Bioavailability-Enhancing Cocrystals: Screening, In Vivo Predictive Dissolution, and Supersaturation Maintenance

Cocrystal engineering for bioavailability enhance-ment is still a serendipitous process, which requires systematic solution crystallization, in vivo predictive dissolution, and biopharmaceutical simulation. The purpose of this study is to improve bioavailability through cocrystal engineering, with a focus on understanding the mechanism of supersaturation maintenance during dissolution. BI 639667 is a poorly soluble and fast precipitating compound. The ability of its cocrystal with salicylic acid (SA) to maintain supersaturation was assessed using a modified two-step dissolution method, and its bioavailability was determined in rats. Biopharmaceutical simulation and dissolution modeling were performed to predict the in vivo performance in humans. Conductor-like screening model for realistic solvents and molecular dynamics (MD) simulation were used to study the interactions between the active pharmaceutical ingredient (API) and coformers in vacuum and aqueous media, respectively.

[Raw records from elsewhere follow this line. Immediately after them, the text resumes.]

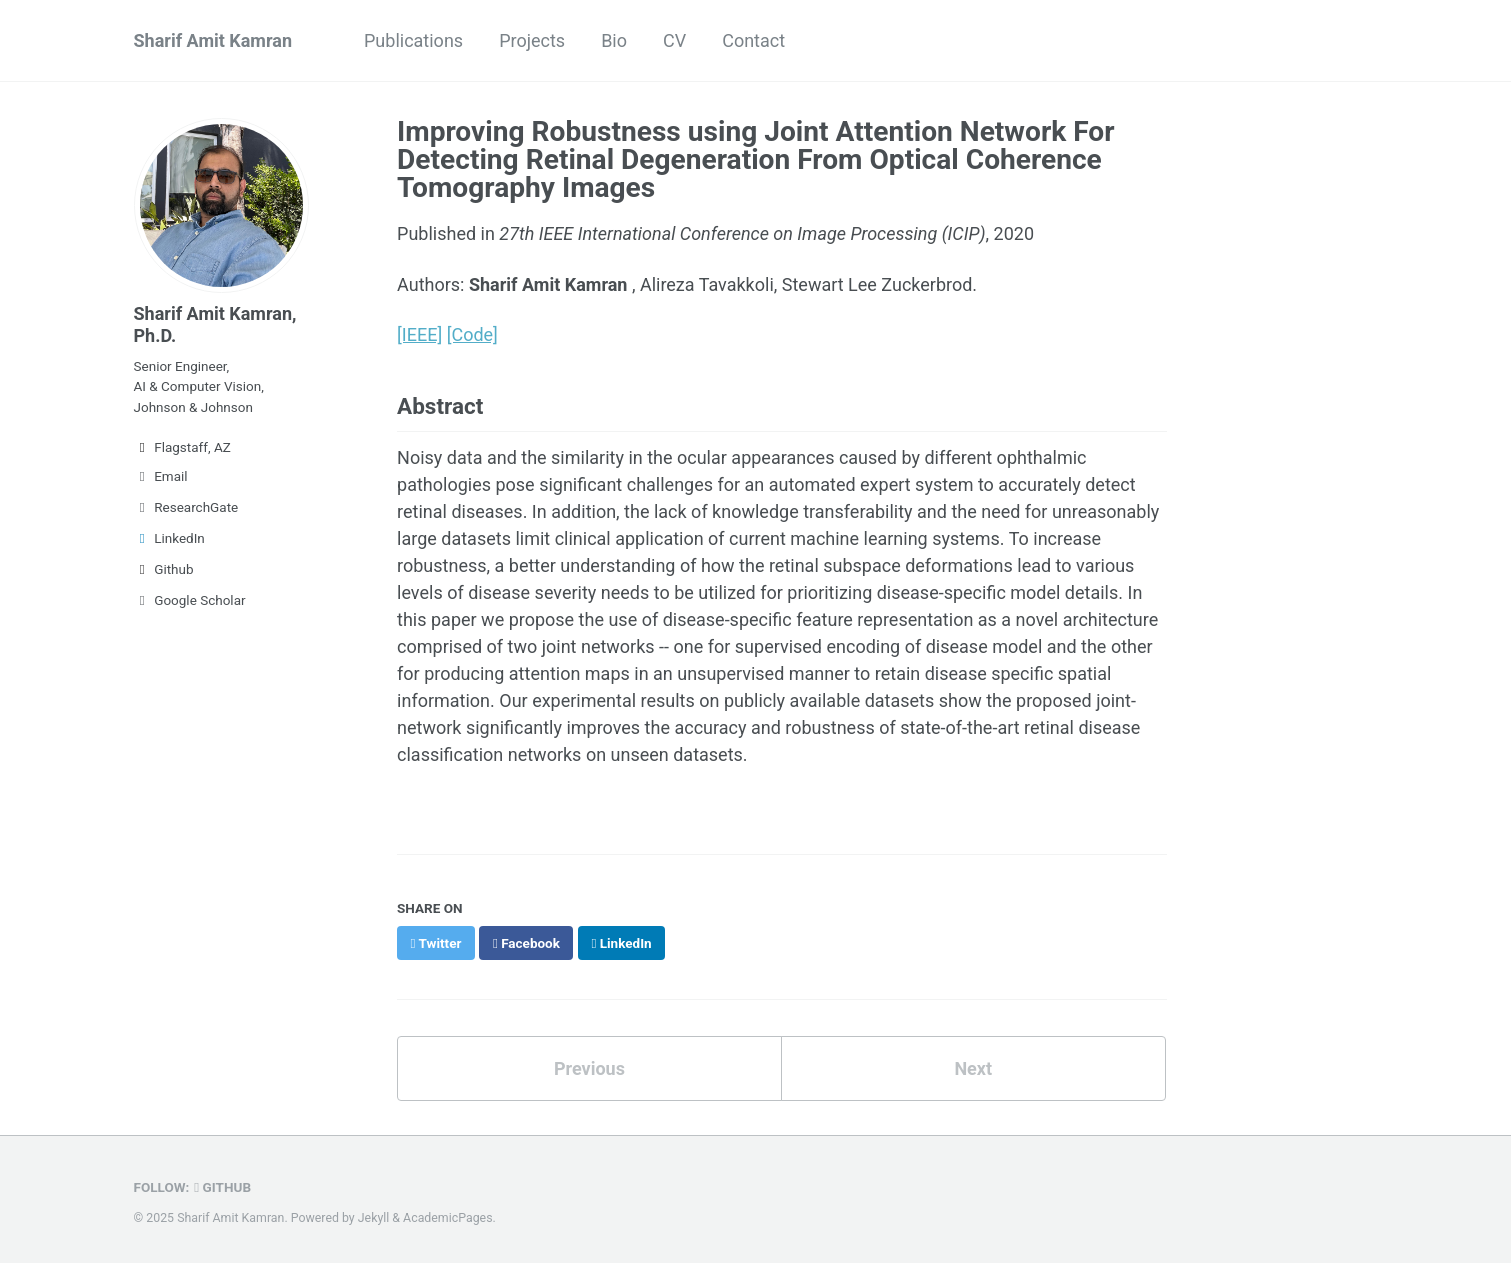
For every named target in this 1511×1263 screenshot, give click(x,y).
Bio (614, 40)
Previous (589, 1068)
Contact (753, 40)
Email (161, 476)
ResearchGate (186, 507)
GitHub (222, 1187)
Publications (413, 40)
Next (973, 1068)
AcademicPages (447, 1218)
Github (164, 569)
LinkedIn (169, 538)
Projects (532, 40)
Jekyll (374, 1218)
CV (674, 40)
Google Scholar (190, 600)
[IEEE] (419, 334)
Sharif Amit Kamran (213, 40)
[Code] (472, 334)
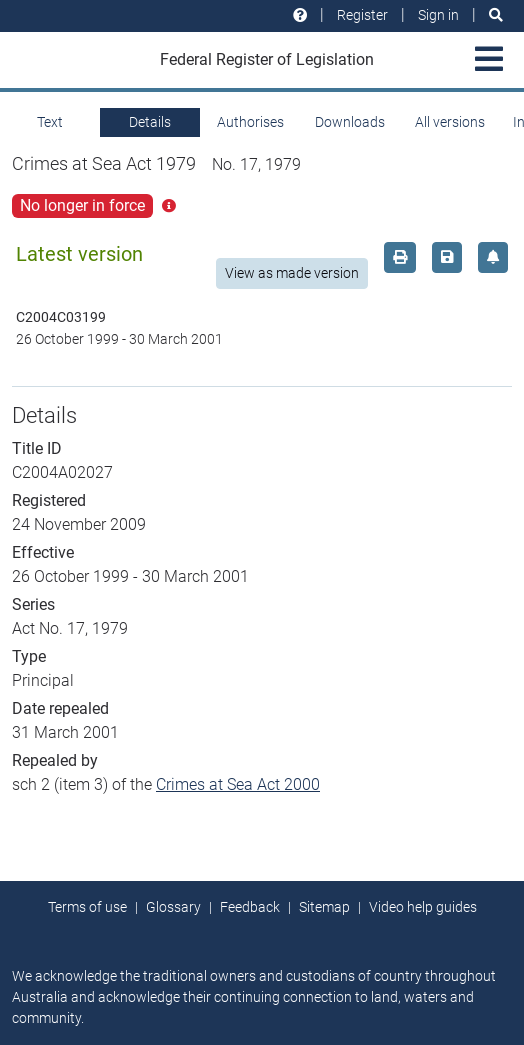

A high melting cocrystal with SA, crystallized in dichloromethane, showed moderate solubility enhancement with prolonged supersaturation during dissolution, which was able to enhance bioavailability with reduced C-max, compared to amorphous dispersion. The radial distribution function (RDF) between the API and selected coformers was calculated using MD simulation to determine the mean distance between the API and coformer molecules in aqueous media. The result suggests that SA could better compete against water for interactions with the API and could penetrate the API molecular clusters to inhibit nucleation. Thus, the RDF by MD simulation may be used to determine the disruptive effect of water on the interaction between the API and coformer and improve cocrystal engineering for bioavailability enhancement.